For this exercise, please return exactly the line containing "This screenshot has width=1062, height=789." and each line after it through the end of the records, with no pictures included.

Source records:
((

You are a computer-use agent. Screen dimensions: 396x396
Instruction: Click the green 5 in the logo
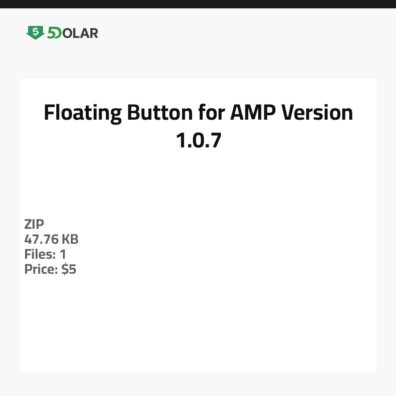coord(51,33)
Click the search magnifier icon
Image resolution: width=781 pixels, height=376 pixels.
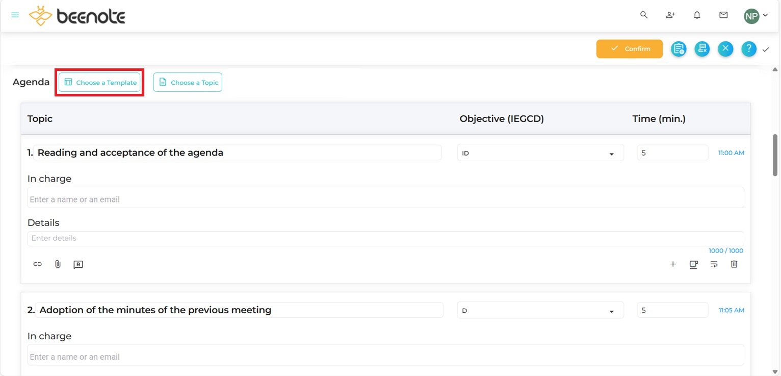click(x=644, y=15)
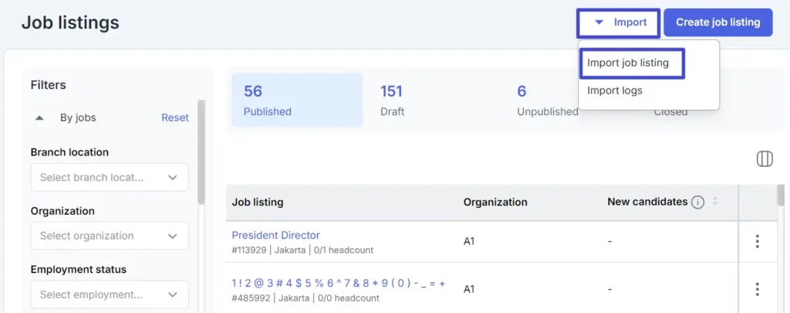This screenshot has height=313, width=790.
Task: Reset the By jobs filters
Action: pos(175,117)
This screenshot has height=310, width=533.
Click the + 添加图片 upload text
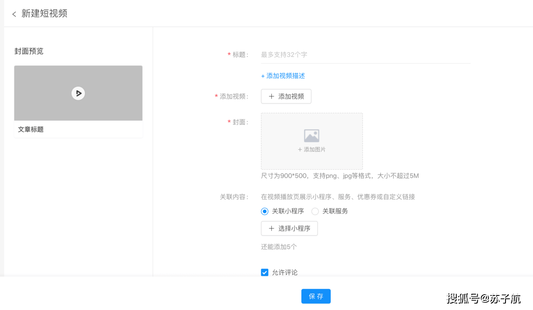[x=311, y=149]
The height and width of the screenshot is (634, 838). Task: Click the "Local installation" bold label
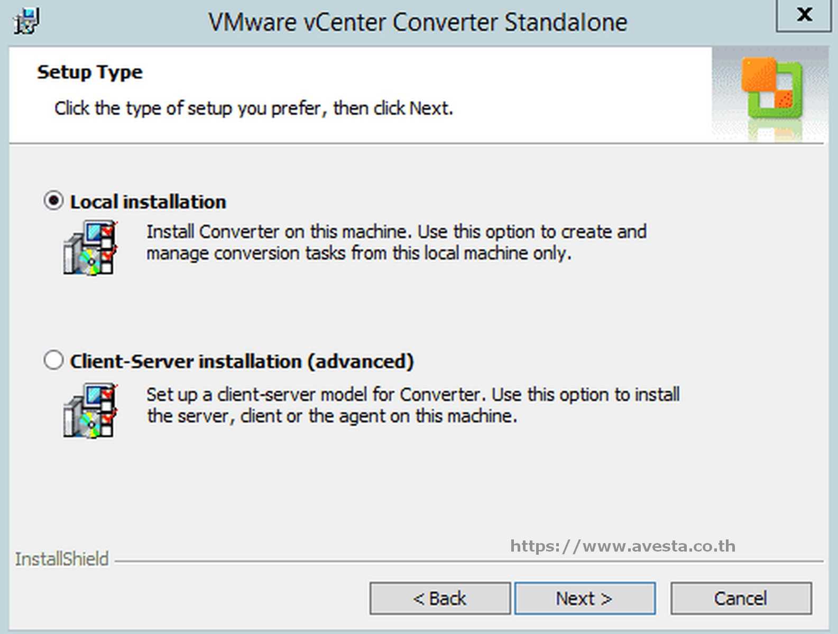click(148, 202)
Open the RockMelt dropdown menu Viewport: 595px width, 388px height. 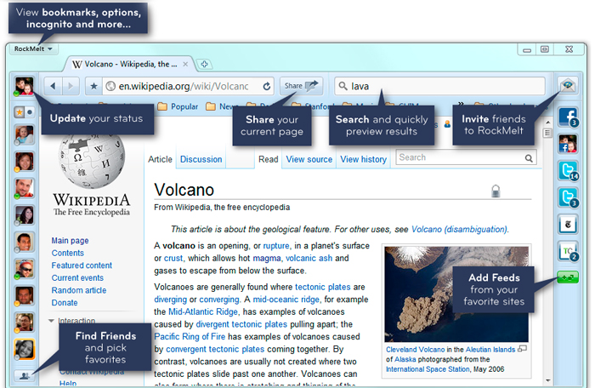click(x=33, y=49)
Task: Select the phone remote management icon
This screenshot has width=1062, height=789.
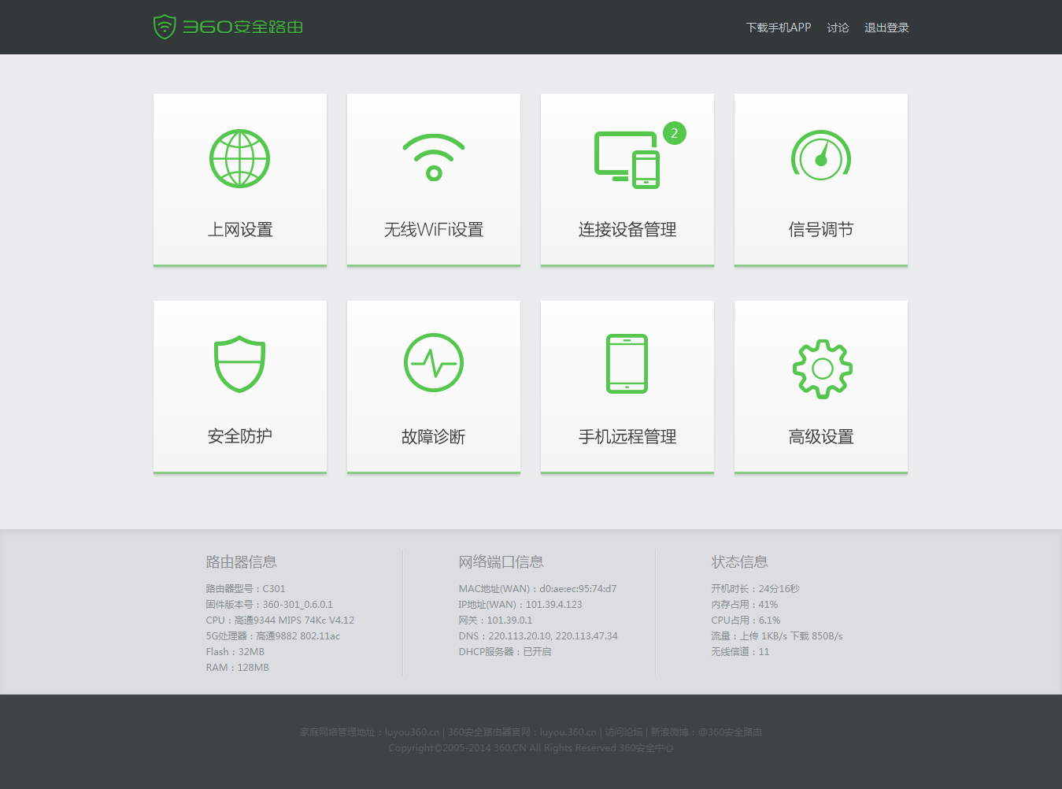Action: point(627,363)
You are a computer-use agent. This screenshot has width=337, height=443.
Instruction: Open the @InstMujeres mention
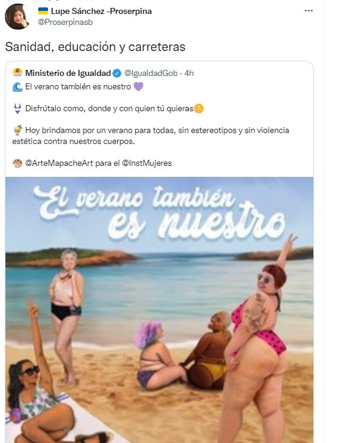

))

Task output:
This screenshot has width=1062, height=789.
Action: point(627,363)
You are a computer-use agent. This screenshot has width=337, height=443.
Instruction: Open the @InstMujeres mention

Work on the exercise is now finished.